Barnett and Klassen had another book baby! And we’re in love!
Thanks to Candlewick Press for the review copy!
Author: Mac Barnett
Illustrator: Jon Klassen
Source: Candlewick Press for review
Description from Goodreads:
The beguiling second entry in the innovative shape trilogy by multi-award-winning, New York Times best-selling duo Mac Barnett and Jon Klassen.
This book is about Square. Square spends every day taking blocks from a pile below the ground to a pile above the ground. This book is also about Square’s friend Circle. Circle thinks Square is an artistic genius. But is he really? With the second story in a trilogy of tales about Triangle, Square, and Circle, Mac Barnett and Jon Klassen nudge readers toward a more well-rounded way of looking at things. Understated and striking in its simplicity, this funny, thoughtful offering from two of today’s most talented picture-book creators emphasizes the importance of keeping your eyes — and your mind — open to wonder where others see only rubble and rocks.
What I Thought:
Mac Barnett and Jon Klassen are a must-have duo in our house (The Wolf, the Duck, and the Mouse is one of my top 10 favourite picture books of all time.) So when this book arrived in the mail I was thrilled!
This time Square is the star, and he totally pulls it off.
Circle sees Square’s rock pile (rocks that happen to be square just like Square) and assumes that he is a master sculptor making dozens of self-portraits. When Circle requests a sculpture that looks like herself, Square doesn’t know what to do. He hasn’t been making the “sculptures” at all! After pulling an all-nighter that results in little more than a pile of rubble and a heap load of frustration, Square falls asleep in the middle of the debris. But after a rainstorm and thanks to some serendipitous rock placements, Circle comes (early!) to see his creation. And she loves it.
Klassen’s artwork is simply divine. If he could come and paint my entire house full of murals, I would die a happy woman. The texture, the expressions he can portray using only a set of eyes, the depth…. I love it all. He really is a genius!
Barnett’s weird imagination is perfect for telling stories for little people. And for the big people who get to read them. The pace of the story is excellent, and the expressions that Square uses in his frustration are fittingly cute.
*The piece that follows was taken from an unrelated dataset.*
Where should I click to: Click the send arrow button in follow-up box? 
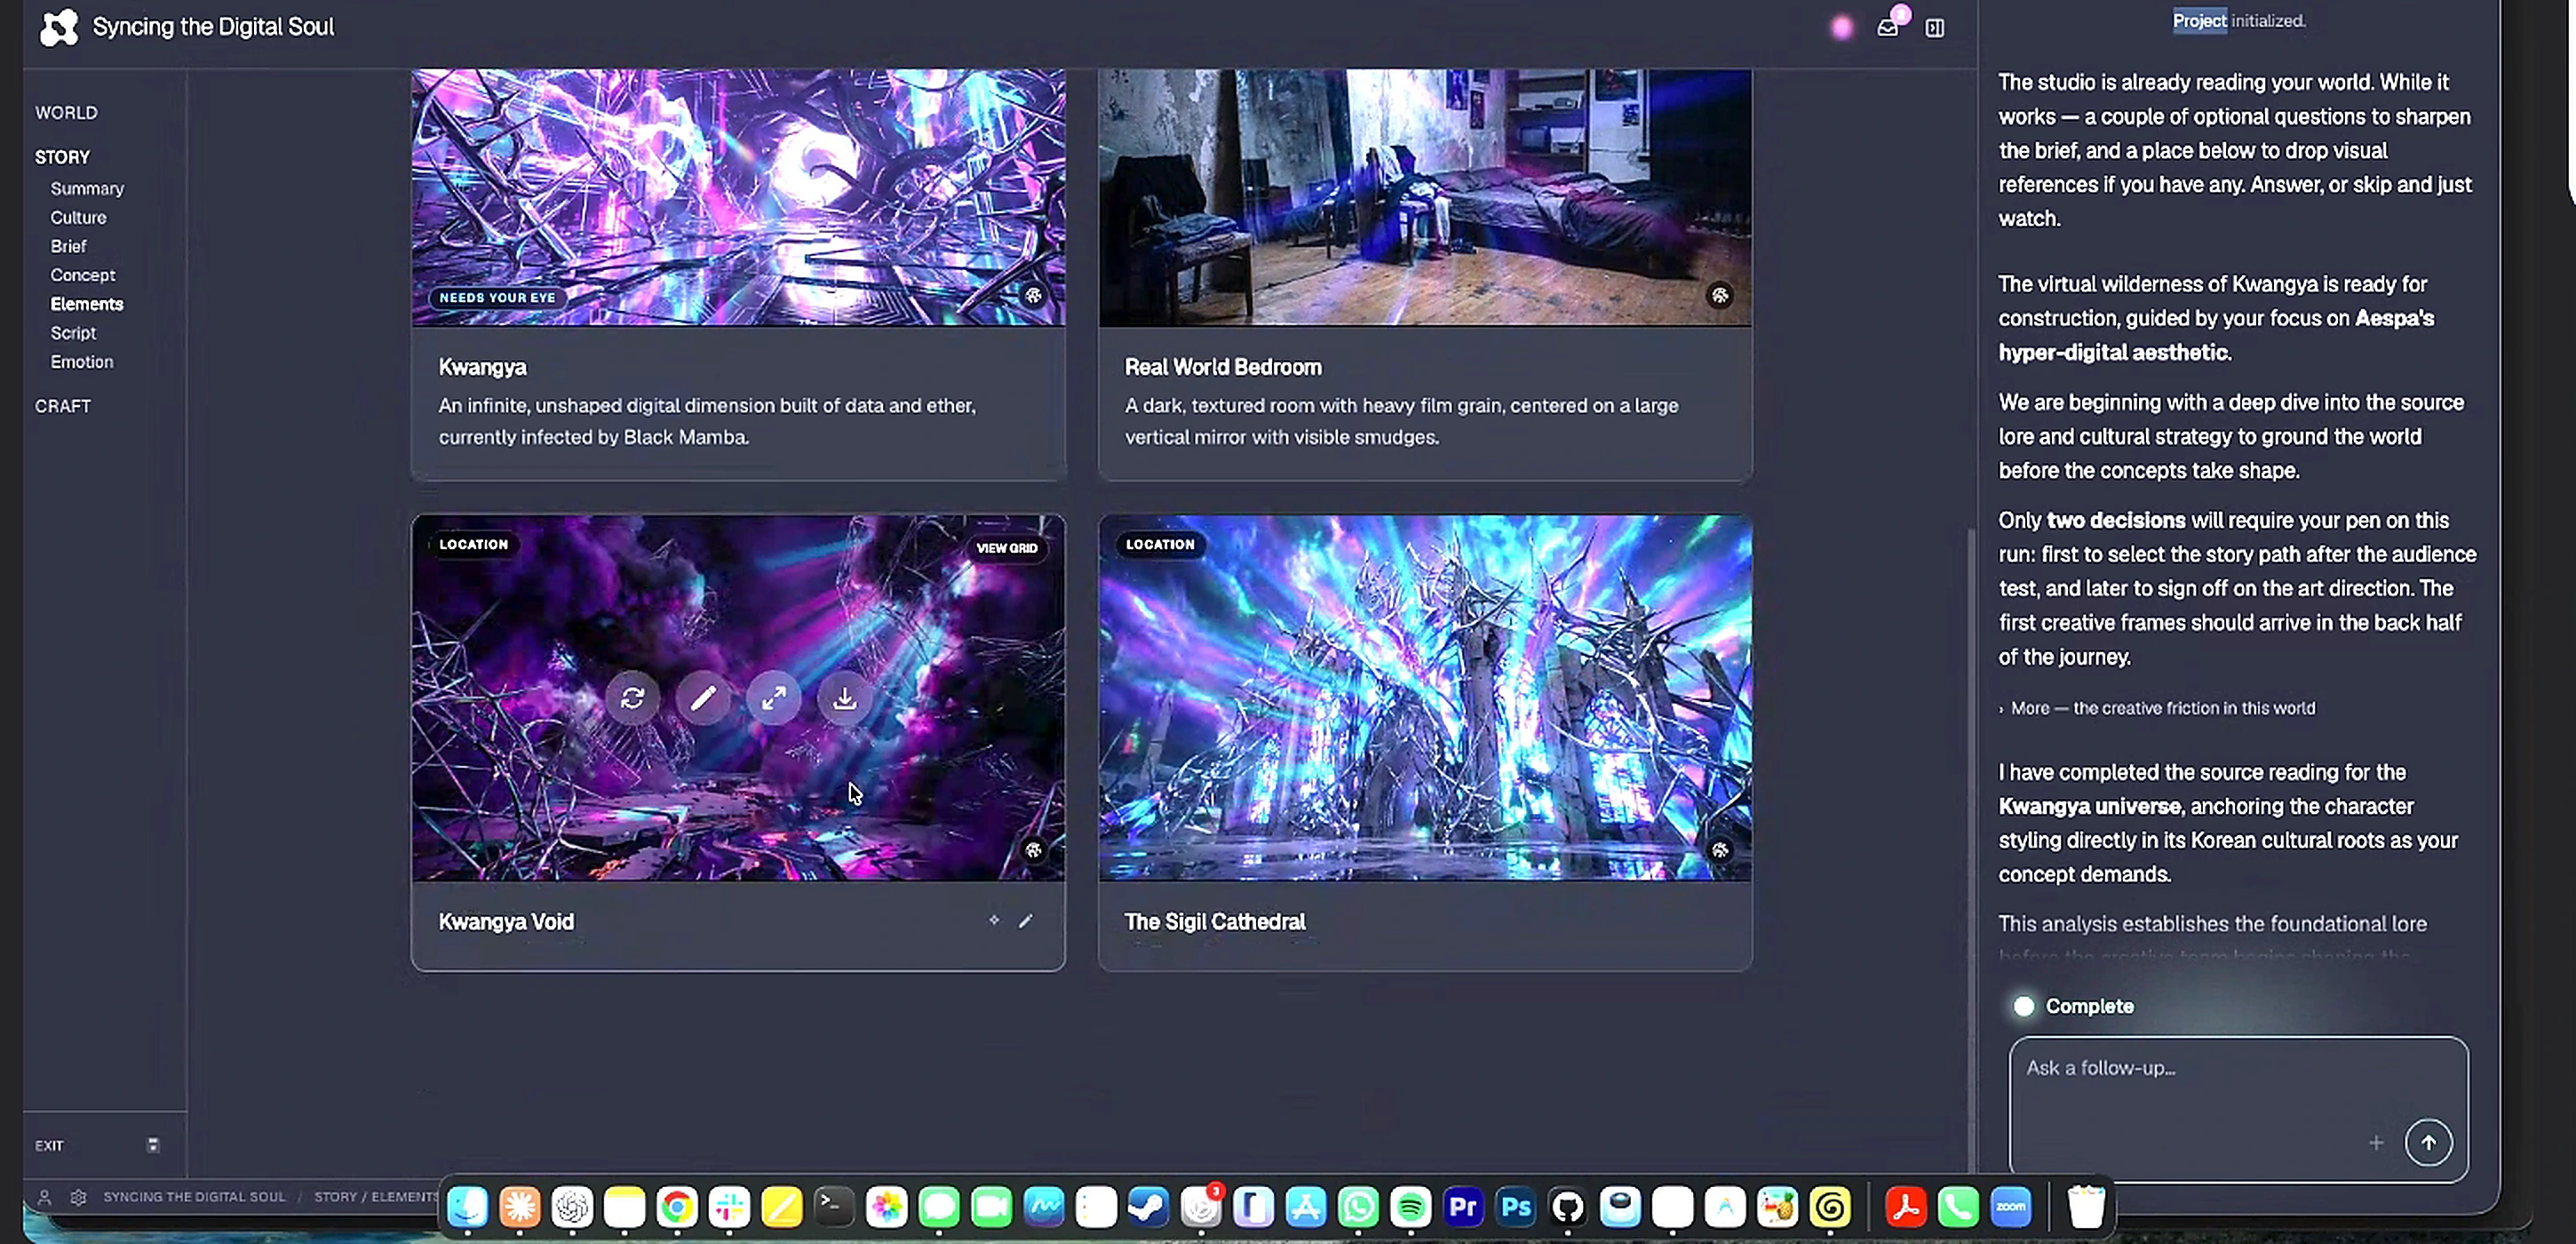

We can’t wait to read about Circle!
What Evelyn Thought:
It was funny! I liked that Circle thought he was a genius but he totally wasn’t. Because he just found those blocks! I felt embarrassed for him! It wasn’t perfect since it was just a reflection of Circle, though Circle thought it was perfect. Which was pretty funny. I thought the sculpture was kind of ridiculous. But in a good way.